Revealing the Truth of Technical Analysis


Traders identify support, resistance, trends, and buy chances, but markets are complex, perfect entry is hard, and prices don't reverse immediately.

In actual transactions, technical analysis is often not as simple as imagined. Although traders may easily identify support and resistance levels in historical trends, capture price trends, or use various indicators to find buying opportunities, real market trading is often far from as smooth as ideal. This article will reveal the truth of technical analysis and share how to conduct transactions correctly.

Revealing the Truth of Technical Analysis

The perfect form only exists in textbooks. If traders continue to pursue perfect entry points, trading will become extremely difficult. For example, if the price is expected to accurately hit the support level set by the trader and immediately reverse, many trading opportunities and profits may be missed. Market price behavior is usually more complex. For example, if the price slightly drops below the set resistance level, it does not mean that the price has confirmed a breakthrough. There may be differences in the analysis of different traders in the market, and traders may also create false breakthroughs and other technical signals to cut leeks. Price behavior reflects the emotions, irrational behavior, and supply-demand relationship of traders. Therefore, when the market is full of uncertainty, you cannot expect prices to perfectly follow your technical analysis.

Don't be too confident and believe that your technical analysis is 100% correct. It is wise to start trading from a small principal, adopt effective risk management strategies, and view key prices as regions rather than precise points.

The market will not immediately reverse after a halt. Although price reversal is a common trading strategy in technical analysis, many traders do not know how to analyze market reversals. Prices usually provide more signals and opportunities than immediately changing direction after stopping. Therefore, do not rush in and only intervene after there are more confirmed trading signals.

For example, when the market is in an upward trend, seeing a cross star may make you think that the upward trend has weakened and the price will reverse and fall, so you sell short, but in reality, the price is still rising, leading to losses. When the trend is about to reverse, prices often do not immediately appear in a candle shape but may clear excess buyers and sellers in the horizontal market, paving the way for more trading opportunities, so do not rush to intervene in trading.

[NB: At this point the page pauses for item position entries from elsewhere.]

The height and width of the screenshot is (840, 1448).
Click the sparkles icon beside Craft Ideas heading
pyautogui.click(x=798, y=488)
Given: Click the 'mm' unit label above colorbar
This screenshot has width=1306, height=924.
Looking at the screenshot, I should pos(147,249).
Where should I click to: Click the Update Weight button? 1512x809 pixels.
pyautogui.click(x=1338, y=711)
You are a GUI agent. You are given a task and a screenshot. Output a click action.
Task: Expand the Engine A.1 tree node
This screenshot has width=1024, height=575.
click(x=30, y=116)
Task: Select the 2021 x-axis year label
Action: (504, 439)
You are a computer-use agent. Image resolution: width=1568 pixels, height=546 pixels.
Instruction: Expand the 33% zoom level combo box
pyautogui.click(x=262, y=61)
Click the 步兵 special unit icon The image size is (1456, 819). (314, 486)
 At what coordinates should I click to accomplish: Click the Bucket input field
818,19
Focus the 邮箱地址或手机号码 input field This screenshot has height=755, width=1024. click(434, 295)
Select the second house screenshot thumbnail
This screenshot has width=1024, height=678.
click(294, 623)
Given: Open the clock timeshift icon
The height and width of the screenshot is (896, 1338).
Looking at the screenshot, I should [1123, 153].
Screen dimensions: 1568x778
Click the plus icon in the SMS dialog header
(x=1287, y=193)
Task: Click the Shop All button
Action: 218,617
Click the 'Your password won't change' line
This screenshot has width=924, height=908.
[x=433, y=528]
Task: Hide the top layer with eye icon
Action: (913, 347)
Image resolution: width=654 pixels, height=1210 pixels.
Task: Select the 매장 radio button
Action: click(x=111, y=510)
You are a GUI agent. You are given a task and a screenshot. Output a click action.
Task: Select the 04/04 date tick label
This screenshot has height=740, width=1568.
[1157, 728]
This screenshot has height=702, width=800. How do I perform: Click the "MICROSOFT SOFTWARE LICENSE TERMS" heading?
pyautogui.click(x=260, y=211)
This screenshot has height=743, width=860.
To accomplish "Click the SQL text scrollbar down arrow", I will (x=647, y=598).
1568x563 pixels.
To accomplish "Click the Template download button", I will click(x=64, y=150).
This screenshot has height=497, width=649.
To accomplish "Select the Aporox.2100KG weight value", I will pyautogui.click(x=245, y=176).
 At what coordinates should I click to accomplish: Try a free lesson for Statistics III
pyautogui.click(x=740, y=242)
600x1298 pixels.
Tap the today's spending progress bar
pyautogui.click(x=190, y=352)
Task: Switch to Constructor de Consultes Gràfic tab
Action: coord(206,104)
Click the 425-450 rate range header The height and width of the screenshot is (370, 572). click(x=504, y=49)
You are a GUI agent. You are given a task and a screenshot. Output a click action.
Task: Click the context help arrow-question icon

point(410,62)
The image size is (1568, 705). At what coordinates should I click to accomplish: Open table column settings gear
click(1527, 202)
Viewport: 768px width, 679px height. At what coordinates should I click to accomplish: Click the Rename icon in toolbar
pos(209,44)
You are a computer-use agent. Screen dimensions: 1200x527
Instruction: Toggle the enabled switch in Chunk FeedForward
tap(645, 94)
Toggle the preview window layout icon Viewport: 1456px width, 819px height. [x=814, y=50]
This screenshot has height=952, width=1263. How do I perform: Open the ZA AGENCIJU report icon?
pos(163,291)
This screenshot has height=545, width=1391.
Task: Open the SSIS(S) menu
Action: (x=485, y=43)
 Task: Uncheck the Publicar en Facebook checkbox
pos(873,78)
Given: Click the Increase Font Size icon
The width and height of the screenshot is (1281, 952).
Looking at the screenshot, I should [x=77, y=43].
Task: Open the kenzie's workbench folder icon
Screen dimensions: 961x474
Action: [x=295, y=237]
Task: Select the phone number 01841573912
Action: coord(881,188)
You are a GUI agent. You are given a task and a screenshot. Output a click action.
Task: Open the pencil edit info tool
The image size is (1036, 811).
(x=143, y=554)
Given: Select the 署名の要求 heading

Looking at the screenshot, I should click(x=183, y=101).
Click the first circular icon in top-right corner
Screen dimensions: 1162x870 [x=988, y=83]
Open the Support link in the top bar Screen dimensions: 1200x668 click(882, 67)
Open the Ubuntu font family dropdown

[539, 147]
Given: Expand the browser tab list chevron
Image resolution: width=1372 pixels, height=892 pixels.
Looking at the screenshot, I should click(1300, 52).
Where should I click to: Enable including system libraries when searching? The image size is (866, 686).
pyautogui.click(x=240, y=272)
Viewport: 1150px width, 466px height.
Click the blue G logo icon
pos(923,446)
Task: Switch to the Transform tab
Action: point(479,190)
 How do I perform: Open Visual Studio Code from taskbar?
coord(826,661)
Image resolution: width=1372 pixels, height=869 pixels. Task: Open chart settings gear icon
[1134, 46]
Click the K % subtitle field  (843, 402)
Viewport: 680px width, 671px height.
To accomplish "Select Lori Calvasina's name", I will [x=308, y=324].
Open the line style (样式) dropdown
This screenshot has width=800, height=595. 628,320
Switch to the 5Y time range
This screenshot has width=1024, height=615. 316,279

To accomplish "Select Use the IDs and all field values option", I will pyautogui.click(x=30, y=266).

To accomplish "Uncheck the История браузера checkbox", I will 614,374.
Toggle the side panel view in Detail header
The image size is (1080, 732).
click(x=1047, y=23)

Beware of traps in technical indicators. Sometimes relying on technical indicators may make your entry time too late. Because technical indicators often lag behind and are calculated based on past data, market changes cannot be captured in a timely manner. Don't wait for all technical indicators to signal at the same time; otherwise, traders may miss the opportunity to enter. Price behavior is usually more timely and accurate, without lagging behind. Technical indicators can be used as auxiliary tools, but they are mainly based on price behavior.

There has always been a debate in the market about which price behavior or technical indicators are better. Some people believe that price behavior is the best because it provides the most accurate trading signal. But some people also believe that technical indicators are better because they provide clear and systematic trading opportunities. In fact, both have their own uses. Price behavior provides timely signals, while technical indicators can assist in analysis. Combining the two can improve transaction quality and success rates.

Listen carefully to the price announcement. To conduct high-quality and high-winning transactions, it is necessary to trade based on price signals. The price will tell the market which side has stronger momentum, which price range, the likelihood of price reversal, and the reaction of prices to previous highs and lows. In price behavior analysis, do not rely too much on a single signal but rather integrate multiple signals to develop trading strategies.

Understand what type of trader you are. There are two main types of technical analysis in the market: predictive and reactive. Predictive analysis attempts to predict price trends and intervene in trading in advance, while reactive analysis waits for clear signals from prices before entering. Choosing a suitable approach and strictly executing the trading plan will help improve the quality of transactions.

Technical analysis is an art that requires continuous learning and practice. Don't be fooled by perfect form, delayed technical indicators, or overly confident chart analysis. Improve your trading skills through the comprehensive use of price behavior and technical indicators, as well as wise risk management. After all, trading is not a simple game but a process that requires rational thinking and firm execution.

Disclaimer: This material is for general information purposes only and is not intended as (and should not be considered to be) financial, investment or other advice on which reliance should be placed. No opinion given in the material constitutes a recommendation by EBC or the author that any particular investment, security, transaction or investment strategy is suitable for any specific person.